▸ **Selected passage**
--------------------------------------------------

Public policy in Europe and in North America has responded to some extent to academic debates on culture, identity, and difference. We are referring to academic research and theorization on the merits of diversity, difference and cultural relativism. While Western governments have taken some steps forward (e.g., admitting gender violence as a criterion for refugee status) it is not difficult to see the steps backward. We will deal with this briefly.
(4) The Academic Environment. Our knowledge about violence against women, especially in the West, has improved visibly in the last two decades. The monthly academic journal Violence Against Women has made an important contribution to the understanding of the problem. In dealing with honour killing, however, recent Western social theory has played a rather negative role. We are talking about theories of cultural relativism, politics of identity, post-structuralism, postmodernism and other post- positions.
Since the late 1980s, this brand of thinking, now dominant in academe and fashionable in media and popular culture, treats difference as the main constituent of the social world. Human beings, in this construction of the world, are all different, with their diverse and particular “identities.” There is little, if any, common bonds between human beings. The politics and everyday life of human beings are shaped by identities which separate them from all other human beings. In this world of particularized individuals, cultures, peoples, or nations, patriarchy is not universal, and gender oppression is too particular to be the target of struggle of women and men even within a single country. At the same time, the concept difference replaces the concept of domination. The world, in this view, is not divided into powerless and powerful blocs. Every individual, every woman, wields power. Power is not hierarchically organized; there may be a “centre” and a “margin” of power but there are no relationships of domination and subordination.

--------------------------------------------------

▸ **Rows**
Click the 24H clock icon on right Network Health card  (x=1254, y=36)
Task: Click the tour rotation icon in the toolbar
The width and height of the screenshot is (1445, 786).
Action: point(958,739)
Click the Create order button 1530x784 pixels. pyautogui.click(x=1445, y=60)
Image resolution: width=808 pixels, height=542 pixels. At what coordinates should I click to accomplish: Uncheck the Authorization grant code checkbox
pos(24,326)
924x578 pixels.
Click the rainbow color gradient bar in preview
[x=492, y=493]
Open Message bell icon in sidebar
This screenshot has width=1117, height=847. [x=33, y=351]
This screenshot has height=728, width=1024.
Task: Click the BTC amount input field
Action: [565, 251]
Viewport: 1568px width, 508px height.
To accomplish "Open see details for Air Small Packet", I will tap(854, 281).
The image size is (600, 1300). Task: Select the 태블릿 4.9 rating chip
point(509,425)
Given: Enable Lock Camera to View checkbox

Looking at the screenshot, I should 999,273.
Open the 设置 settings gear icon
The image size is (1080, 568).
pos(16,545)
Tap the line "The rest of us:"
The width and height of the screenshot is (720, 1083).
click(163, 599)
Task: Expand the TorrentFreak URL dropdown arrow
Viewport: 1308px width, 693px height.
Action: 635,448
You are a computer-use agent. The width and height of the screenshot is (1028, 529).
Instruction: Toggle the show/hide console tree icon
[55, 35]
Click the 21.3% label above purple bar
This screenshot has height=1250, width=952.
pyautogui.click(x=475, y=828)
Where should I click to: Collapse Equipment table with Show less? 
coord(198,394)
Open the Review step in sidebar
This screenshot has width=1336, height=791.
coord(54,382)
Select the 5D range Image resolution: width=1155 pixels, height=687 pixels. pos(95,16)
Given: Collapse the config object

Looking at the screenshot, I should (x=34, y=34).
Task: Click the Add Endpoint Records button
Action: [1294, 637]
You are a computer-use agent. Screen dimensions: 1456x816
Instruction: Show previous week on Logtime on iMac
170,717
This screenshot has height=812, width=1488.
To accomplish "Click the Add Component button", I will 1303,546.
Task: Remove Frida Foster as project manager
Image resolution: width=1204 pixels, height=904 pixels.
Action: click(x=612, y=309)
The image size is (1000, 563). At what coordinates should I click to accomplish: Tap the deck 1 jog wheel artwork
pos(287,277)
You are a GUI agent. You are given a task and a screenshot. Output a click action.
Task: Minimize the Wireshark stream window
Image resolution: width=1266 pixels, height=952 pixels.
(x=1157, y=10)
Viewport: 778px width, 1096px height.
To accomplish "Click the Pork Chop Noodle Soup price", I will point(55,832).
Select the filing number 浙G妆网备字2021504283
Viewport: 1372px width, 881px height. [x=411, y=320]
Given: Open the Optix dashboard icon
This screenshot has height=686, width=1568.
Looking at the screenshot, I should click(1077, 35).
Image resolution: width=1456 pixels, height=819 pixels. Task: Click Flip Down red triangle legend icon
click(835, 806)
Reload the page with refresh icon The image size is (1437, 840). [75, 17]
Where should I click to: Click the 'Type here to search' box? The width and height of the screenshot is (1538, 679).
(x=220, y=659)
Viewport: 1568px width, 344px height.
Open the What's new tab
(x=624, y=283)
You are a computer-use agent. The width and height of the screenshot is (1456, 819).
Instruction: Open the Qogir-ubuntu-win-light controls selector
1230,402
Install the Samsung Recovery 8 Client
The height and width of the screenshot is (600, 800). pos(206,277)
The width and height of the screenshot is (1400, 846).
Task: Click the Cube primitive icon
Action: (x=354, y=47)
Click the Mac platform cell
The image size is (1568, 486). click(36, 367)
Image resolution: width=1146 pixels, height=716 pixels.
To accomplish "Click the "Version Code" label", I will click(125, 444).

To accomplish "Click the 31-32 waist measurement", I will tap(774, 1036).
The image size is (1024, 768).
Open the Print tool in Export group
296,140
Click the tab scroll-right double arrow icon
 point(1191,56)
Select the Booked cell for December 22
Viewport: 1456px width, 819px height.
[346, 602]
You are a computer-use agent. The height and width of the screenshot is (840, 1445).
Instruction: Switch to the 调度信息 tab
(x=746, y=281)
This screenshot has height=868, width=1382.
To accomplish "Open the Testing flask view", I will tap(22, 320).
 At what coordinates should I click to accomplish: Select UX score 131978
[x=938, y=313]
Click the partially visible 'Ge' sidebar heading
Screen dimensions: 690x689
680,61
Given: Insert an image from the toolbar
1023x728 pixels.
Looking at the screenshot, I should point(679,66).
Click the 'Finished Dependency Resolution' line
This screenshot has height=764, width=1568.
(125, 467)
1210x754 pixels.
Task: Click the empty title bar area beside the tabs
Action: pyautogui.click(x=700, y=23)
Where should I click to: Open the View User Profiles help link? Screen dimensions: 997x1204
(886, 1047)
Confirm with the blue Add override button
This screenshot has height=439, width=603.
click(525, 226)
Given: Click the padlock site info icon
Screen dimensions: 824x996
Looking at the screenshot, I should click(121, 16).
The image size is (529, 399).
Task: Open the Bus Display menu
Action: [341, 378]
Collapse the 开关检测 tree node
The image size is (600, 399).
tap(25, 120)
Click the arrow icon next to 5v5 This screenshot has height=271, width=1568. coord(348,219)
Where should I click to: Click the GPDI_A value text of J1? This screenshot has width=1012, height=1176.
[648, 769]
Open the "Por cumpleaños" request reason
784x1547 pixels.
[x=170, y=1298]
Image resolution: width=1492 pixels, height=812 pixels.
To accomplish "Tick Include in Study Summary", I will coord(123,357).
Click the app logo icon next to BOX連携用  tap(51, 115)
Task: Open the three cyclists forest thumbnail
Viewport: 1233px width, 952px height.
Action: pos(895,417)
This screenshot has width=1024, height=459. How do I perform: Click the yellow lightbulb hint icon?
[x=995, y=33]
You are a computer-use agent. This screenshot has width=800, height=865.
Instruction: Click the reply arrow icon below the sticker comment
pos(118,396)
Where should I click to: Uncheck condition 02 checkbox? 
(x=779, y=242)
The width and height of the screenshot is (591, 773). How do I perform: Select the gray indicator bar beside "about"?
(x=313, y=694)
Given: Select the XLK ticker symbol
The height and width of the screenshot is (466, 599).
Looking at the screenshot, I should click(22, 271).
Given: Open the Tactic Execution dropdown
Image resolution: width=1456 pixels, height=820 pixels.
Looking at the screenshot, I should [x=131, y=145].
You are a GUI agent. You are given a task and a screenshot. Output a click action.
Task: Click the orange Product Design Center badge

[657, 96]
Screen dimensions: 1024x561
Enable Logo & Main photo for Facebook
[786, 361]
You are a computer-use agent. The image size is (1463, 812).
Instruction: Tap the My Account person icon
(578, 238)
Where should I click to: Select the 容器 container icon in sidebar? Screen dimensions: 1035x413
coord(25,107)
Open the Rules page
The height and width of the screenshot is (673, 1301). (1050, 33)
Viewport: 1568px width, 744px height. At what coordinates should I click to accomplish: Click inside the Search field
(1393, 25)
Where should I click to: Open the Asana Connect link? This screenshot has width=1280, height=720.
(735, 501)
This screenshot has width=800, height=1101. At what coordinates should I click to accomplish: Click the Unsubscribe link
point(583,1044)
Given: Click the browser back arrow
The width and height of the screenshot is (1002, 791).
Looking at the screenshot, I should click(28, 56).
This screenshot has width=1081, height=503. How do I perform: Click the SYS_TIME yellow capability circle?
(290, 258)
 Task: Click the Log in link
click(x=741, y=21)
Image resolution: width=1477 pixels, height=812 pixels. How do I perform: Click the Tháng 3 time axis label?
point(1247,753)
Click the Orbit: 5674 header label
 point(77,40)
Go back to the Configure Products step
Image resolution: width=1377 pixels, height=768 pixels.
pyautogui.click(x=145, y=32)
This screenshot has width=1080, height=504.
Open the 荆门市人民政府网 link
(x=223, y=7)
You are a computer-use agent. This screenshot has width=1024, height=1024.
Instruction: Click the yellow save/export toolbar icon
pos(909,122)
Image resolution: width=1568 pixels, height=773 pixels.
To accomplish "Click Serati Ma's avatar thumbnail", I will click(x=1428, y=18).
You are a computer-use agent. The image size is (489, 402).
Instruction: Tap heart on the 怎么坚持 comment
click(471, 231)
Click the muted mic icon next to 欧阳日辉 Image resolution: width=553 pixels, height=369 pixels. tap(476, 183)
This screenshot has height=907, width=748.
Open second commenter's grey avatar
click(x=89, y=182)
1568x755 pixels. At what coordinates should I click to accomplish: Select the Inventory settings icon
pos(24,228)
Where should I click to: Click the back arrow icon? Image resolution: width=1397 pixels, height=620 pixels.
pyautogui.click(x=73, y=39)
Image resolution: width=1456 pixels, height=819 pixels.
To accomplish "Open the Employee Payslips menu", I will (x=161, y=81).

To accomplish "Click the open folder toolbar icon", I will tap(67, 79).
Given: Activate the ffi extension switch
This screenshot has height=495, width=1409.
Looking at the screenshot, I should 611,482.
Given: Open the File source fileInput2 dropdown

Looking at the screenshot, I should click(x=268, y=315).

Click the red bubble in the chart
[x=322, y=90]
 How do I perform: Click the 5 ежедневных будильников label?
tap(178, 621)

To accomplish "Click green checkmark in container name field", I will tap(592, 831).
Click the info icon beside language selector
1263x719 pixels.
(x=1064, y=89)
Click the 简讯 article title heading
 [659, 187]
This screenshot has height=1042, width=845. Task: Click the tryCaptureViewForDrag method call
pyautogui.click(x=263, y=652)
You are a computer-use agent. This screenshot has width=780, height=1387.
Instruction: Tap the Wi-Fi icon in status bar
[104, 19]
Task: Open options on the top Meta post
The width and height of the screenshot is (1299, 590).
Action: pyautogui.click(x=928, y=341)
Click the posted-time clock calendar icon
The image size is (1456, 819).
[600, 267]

--------------------------------------------------

▸ **Stated problem**
Answer these questions from the passage on academic theory and violence against women:
(a) What example does it give of a step forward taken by Western governments?
(b) Which monthly academic journal does it credit with an important contribution to understanding the problem?
(c) Since when has the brand of thinking it describes treated difference as the main constituent of the social world?

▸ **Expected output**
(a) Admitting gender violence as a criterion for refugee status.
(b) Violence Against Women.
(c) Since the late 1980s.